• TASK GOAL:
Each entry below should be printed exactly, with every image left out.

*** Opening of GIVEN DATA ***

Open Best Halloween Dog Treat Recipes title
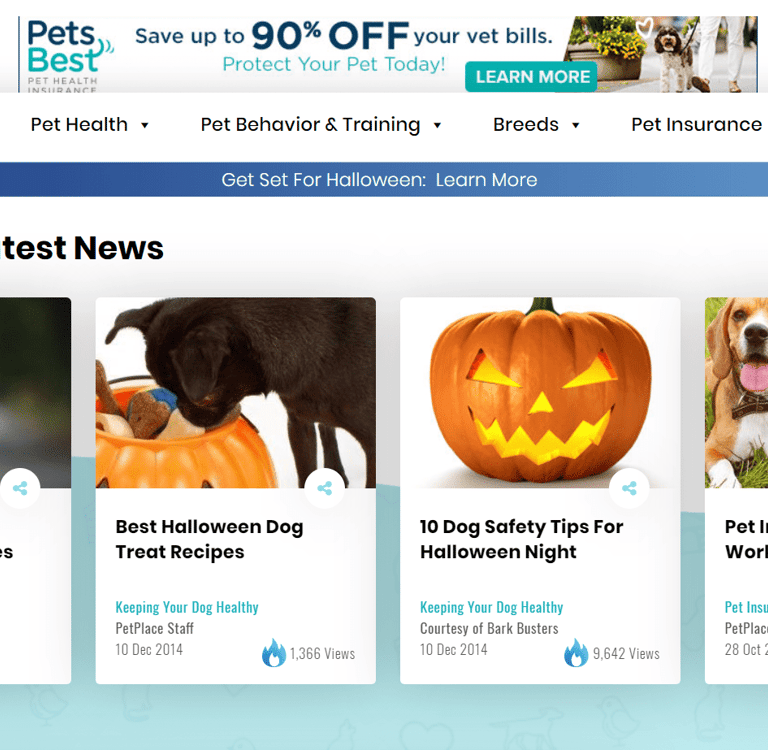 209,539
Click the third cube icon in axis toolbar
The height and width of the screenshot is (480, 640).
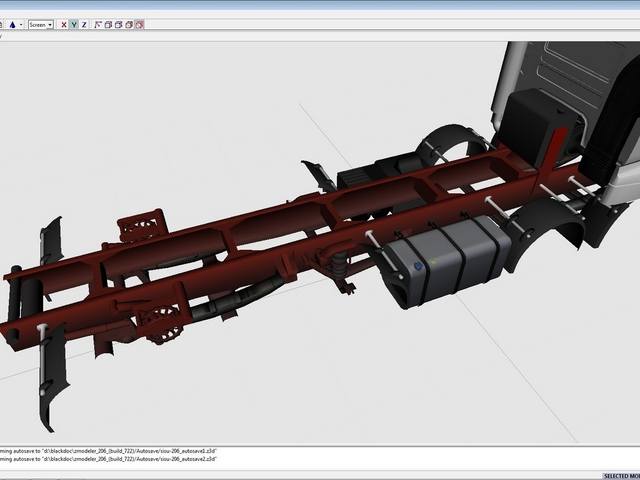(128, 24)
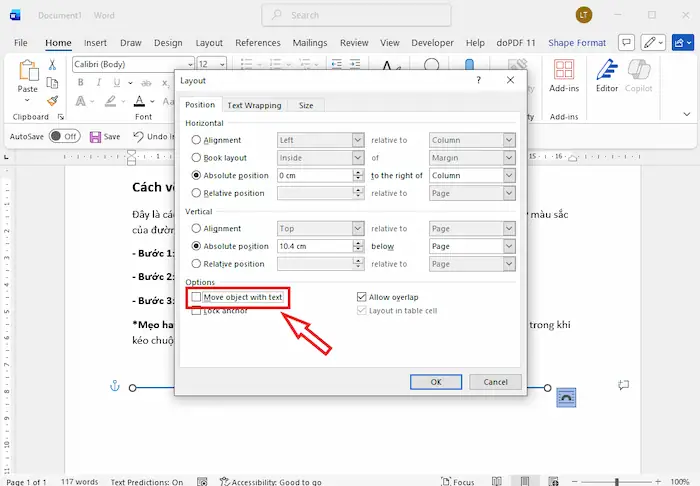Click the Layout dialog help question mark
The height and width of the screenshot is (486, 700).
479,80
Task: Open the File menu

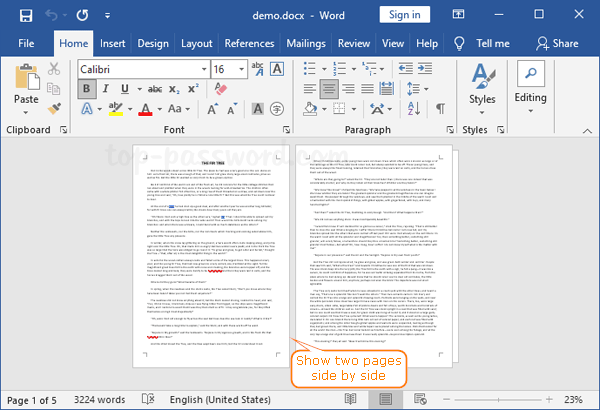Action: pyautogui.click(x=26, y=43)
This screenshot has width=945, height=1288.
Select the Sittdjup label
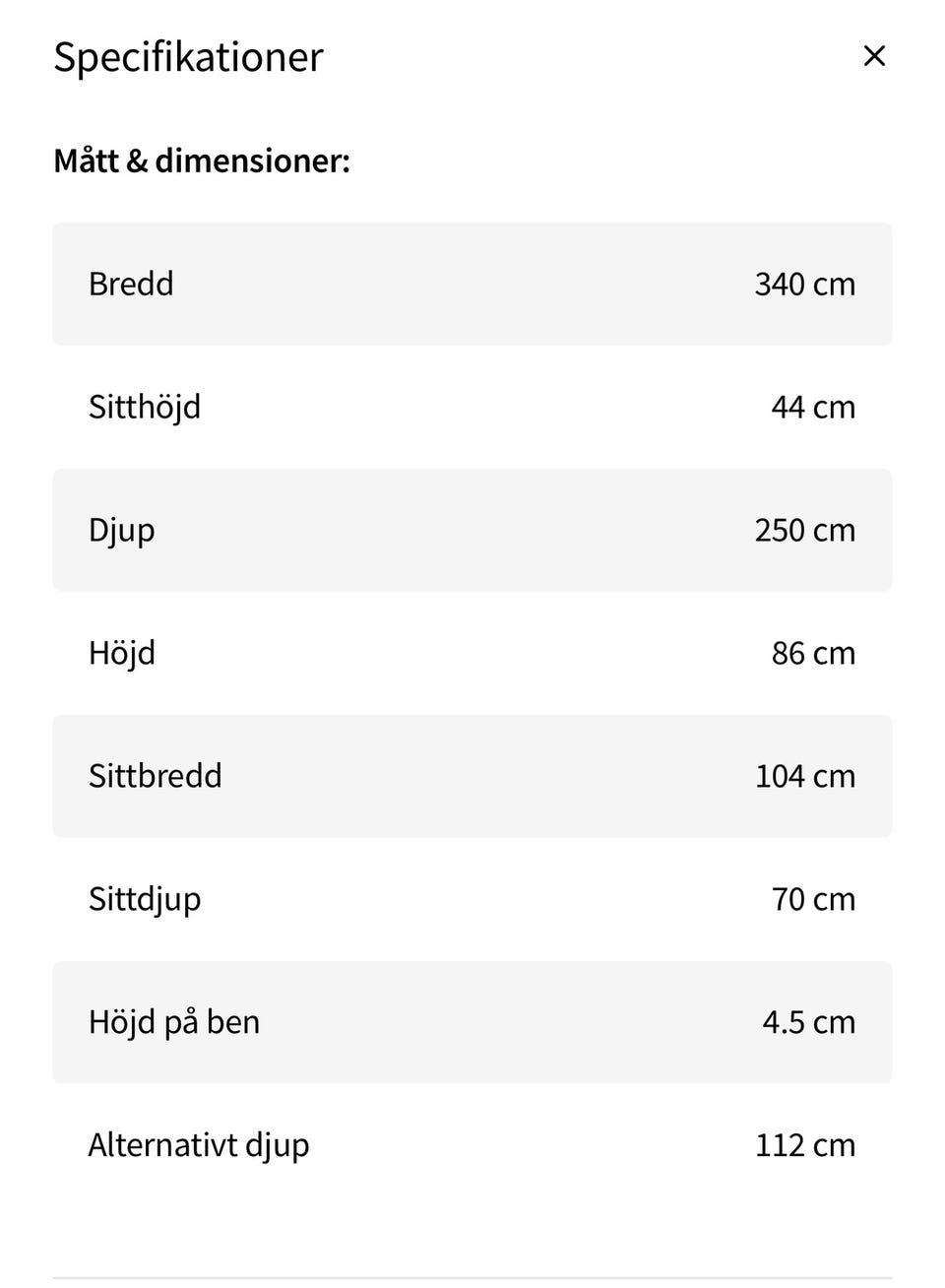tap(145, 899)
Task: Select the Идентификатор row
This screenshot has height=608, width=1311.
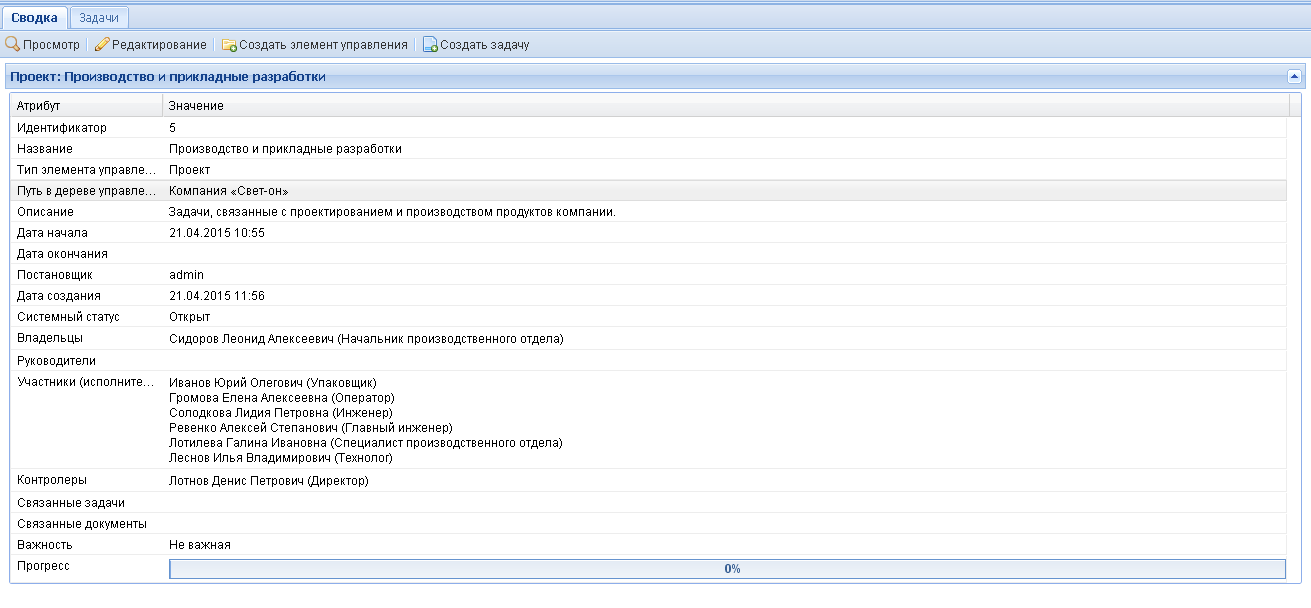Action: (62, 128)
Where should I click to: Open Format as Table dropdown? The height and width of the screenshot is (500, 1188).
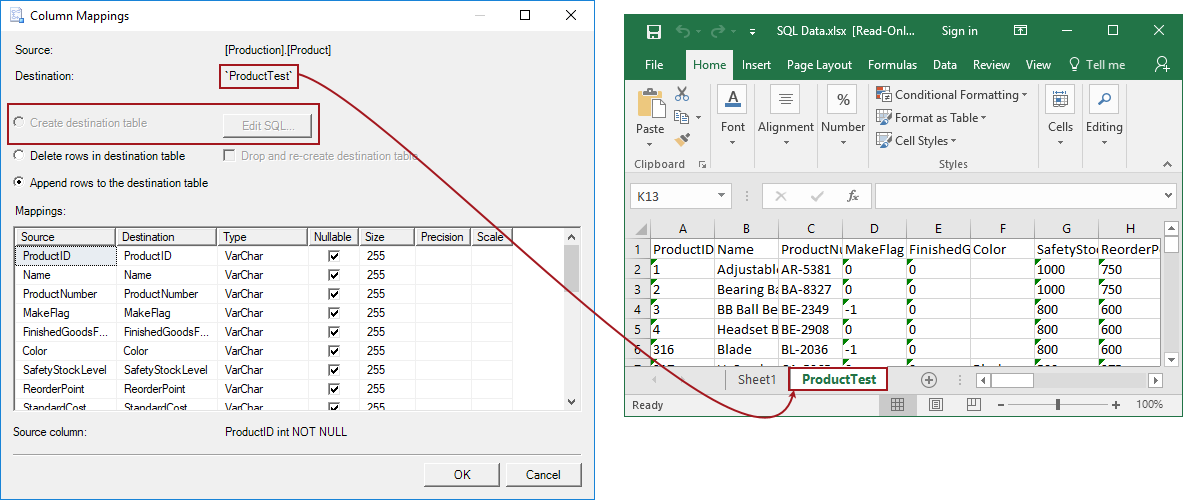931,118
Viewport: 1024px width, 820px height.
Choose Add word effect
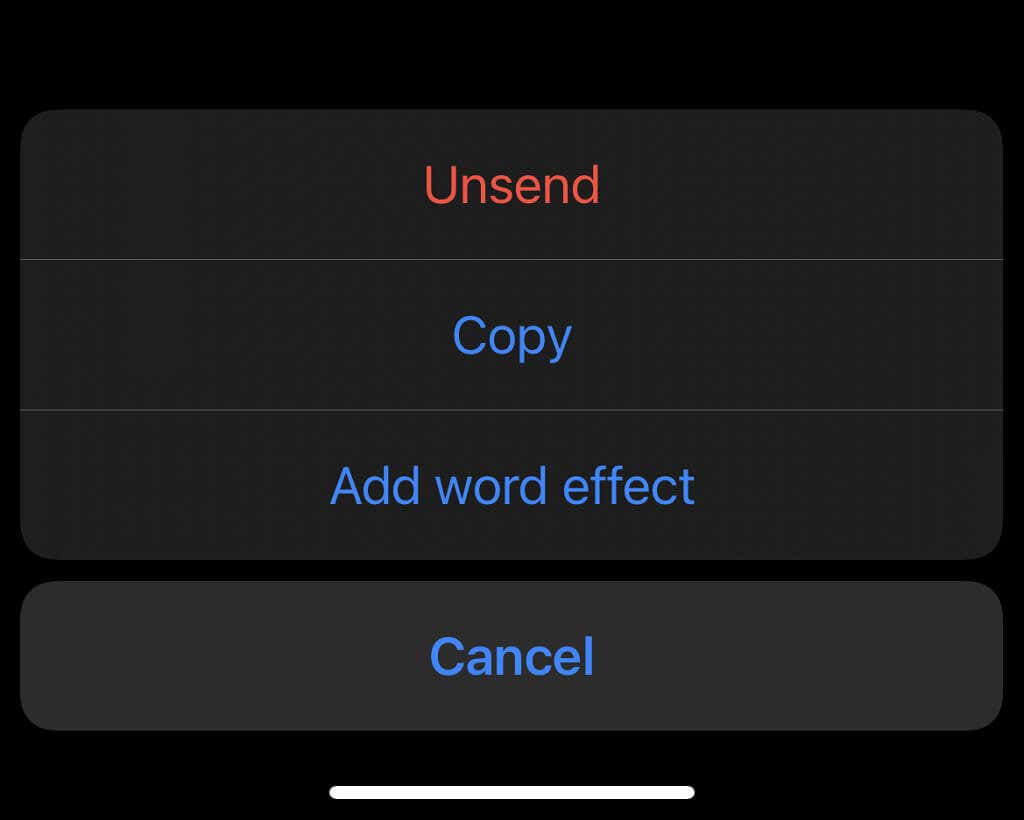tap(511, 486)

*** Close of GIVEN DATA ***

• EXERCISE SOLUTION:
Open Best Halloween Dog Treat Recipes title
 209,539
Click the third cube icon in axis toolbar
The height and width of the screenshot is (480, 640).
(128, 24)
Click the Layout dialog help question mark
The height and width of the screenshot is (486, 700).
479,80
Task: Open the File menu

Action: pyautogui.click(x=26, y=43)
This screenshot has width=945, height=1288.
Select the Sittdjup label
tap(145, 899)
Task: Select the Идентификатор row
This screenshot has height=608, width=1311.
Action: (62, 128)
Where should I click to: Open Format as Table dropdown? The height and width of the screenshot is (500, 1188).
931,118
Viewport: 1024px width, 820px height.
Choose Add word effect
tap(511, 486)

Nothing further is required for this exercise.